Nun – der beste Ehemann der Welt ist jedenfalls umzingelt. Er ist mittlerweile die inkarnierte Inklusion, er beugt intuitiv der vorprogrammierten emotionalen Sonntagskatastrophe vor, in dem er die Freizeit für uns strukturiert: Fußball im Hof mit dem Kleinen, dann Spaziergang mit dem Großen, hinterher ein ruhiger Kaffee mit der Ehefrau. Zwischendurch kurz ausruhen, während die anderen Drei Medienzeit haben. Und sowas.
Das hört sich alles so großartig an, wie es auch ist. Doch steckt dahinter ein gut durchdachtes Netz aus Einzelfallhelfern, Familienberatung, fachärztlicher Betreuung, eigener Weiterbildung durch Fachliteratur und Freunden und Familie, die uns umgeben und unterstützen.
Was ich sagen möchte: es lassen sich Wege zur Gestaltung finden, doch es ist und bleibt ein besonderes Leben als autistische Familie. Die wenigsten lassen mehr als einen kleinen Blick durch den Türspalt zu, sie wollen nicht auffallen und sie sind so erschöpft davon, sich zu erklären.
In den sozialen Medien habe ich vor einiger Zeit einen Post von adhdMum_autisticSon gelesen, der mich sehr berührt hat. Sinngemäß ging er etwa so: Falls einer deiner Freund:innen ein autistisches Kind hat: sie vermissen auch, wie sie früher einmal gewesen sind, sie wünschen sich ebenso, immer noch so herzlich lachen zu können wie früher, und sie vermissen dich. Doch momentan werden sie zu Hause gebraucht.
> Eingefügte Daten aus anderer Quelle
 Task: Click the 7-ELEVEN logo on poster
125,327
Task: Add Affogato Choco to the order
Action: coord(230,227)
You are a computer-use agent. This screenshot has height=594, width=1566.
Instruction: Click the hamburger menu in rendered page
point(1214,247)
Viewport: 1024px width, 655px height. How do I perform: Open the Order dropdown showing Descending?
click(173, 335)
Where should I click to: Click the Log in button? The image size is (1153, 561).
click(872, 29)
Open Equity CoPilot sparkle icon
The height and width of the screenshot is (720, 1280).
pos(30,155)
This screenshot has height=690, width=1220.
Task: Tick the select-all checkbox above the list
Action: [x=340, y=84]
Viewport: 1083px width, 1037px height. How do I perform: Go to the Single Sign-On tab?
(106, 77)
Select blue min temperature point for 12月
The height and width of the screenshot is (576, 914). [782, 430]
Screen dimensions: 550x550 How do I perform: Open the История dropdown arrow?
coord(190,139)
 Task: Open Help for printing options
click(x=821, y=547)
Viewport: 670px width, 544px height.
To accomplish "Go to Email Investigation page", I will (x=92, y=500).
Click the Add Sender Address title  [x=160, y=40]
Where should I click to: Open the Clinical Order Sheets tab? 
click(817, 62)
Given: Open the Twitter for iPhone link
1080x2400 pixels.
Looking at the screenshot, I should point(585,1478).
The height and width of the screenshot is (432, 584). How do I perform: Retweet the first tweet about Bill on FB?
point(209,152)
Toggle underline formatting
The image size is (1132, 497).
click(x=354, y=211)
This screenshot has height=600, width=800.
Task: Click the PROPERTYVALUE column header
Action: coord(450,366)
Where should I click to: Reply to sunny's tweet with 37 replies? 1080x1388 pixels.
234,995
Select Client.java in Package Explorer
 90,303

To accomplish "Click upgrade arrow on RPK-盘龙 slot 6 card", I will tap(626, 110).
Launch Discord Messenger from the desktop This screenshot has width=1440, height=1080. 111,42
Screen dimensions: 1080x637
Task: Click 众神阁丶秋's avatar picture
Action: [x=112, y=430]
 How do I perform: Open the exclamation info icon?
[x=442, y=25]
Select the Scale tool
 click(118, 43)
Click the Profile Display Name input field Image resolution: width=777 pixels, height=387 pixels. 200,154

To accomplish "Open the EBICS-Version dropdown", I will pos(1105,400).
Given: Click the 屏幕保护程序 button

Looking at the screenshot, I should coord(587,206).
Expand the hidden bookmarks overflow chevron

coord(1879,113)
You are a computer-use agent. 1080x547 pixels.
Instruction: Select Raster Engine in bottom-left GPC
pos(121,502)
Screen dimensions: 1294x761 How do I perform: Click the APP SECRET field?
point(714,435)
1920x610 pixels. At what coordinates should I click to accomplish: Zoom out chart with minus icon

Sie werden zurückkommen, wenn sie können. Bitte schließ nicht die Tür.
Liebe Katrin, einfach großartig geschrieben. Gefühle, Gedanken, Verhalten, Wünsche, Abneigungen, Pläne, Empfindlichkeiten – alles andere als „normal“ und trotzdem ist es offensichtlich die Normalität.
Mach so weiter und liebe Grüße,
Dein Papa
Danke, lieber Papa! 🙏
Liebe K., was du schreibst rührt mich immer zu Tränen und ich finde es großartig wie ihr euer Leben meistert. Es ist so schön, wie ihr Eltern so liebevoll aneinander und an eure Kinder denkt. Ihr seid mir ein Vorbild.